Sanna Nielsen singles chronology
| "Vågar du, vågar jag" (2007) | "Empty Room" (2008) | "Nobody Without You" (2008) |

= Empty Room (Sanna Nielsen song) =

Empty Room, written by Bobby Ljunggren and Aleena Gibson, is a ballad song about loss, missing someone and unrequited love, performed by Sanna Nielsen at Melodifestivalen 2008. Performing Empty Room, Sanna Nielsen did her English language-debut at Melodifestivalen.

The song made it directly from the competition in Västerås on 16 February 2008 to the final in the Stockholm Globe Arena on 15 March 2008. In the final, the song finished on second place, with totally 206 points, and won most points among telephone voters, 132 votes. The song was placed number 3 after the jury votes, who gave it 74 points.

The I-person of the song lyrics sings about losing a loved one, and describes the feelings like an empty room, before trying to move on in life.

The song won the 2008 OGAE Second Chance Contest.

==Hit song==
The song became a major hit throughout Sweden, both at SR P4 and the commercial stations.

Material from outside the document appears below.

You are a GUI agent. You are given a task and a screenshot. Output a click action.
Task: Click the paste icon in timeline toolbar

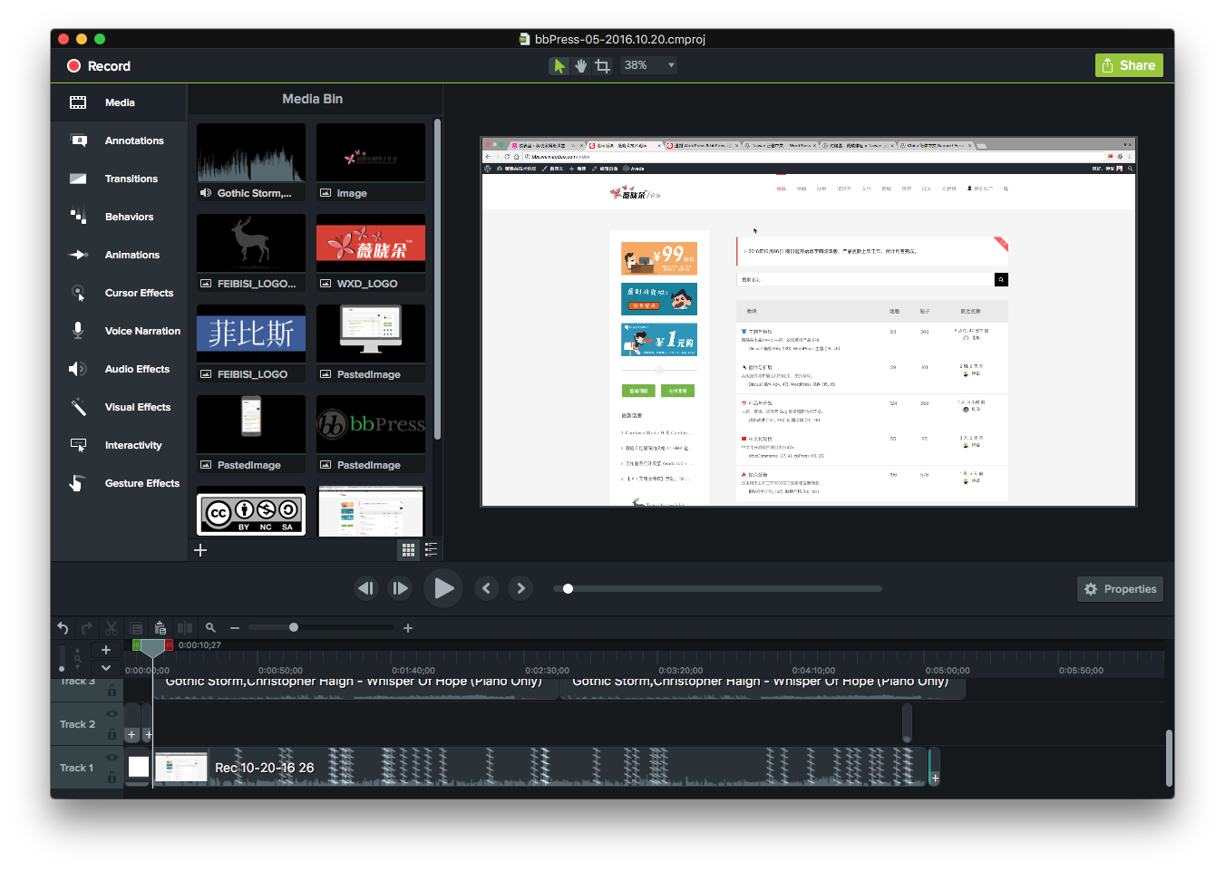pos(160,628)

The song was tested for Svensktoppen, where it entered on 20 April 2008 and directly topped the chart, before it charted for 45 weeks, before it was heard at the chart for last time on 22 February 2009.

With 17 405 points, it also topped the 2008 Svensktoppen end of year chart .

The song was also tested for the Trackslistan chart, where it was placed for four weeks during the period 29 March – 20 April 2008, with the placings 4-5-14-18. The song was Sanna Nielsen's Trackslistan debut. The song peaked at 67th place at the 2008 Trackslistan end of year chart.

A video was also recorded.

At Allsång på Skansen on 1 July 2008, Sanna Nielsen performed the song, accompanied by an acoustic guitar.

==Single==
The "Empty Room" single was released on 12 March 2008. On the Swedish singles chart, it peaked at number two.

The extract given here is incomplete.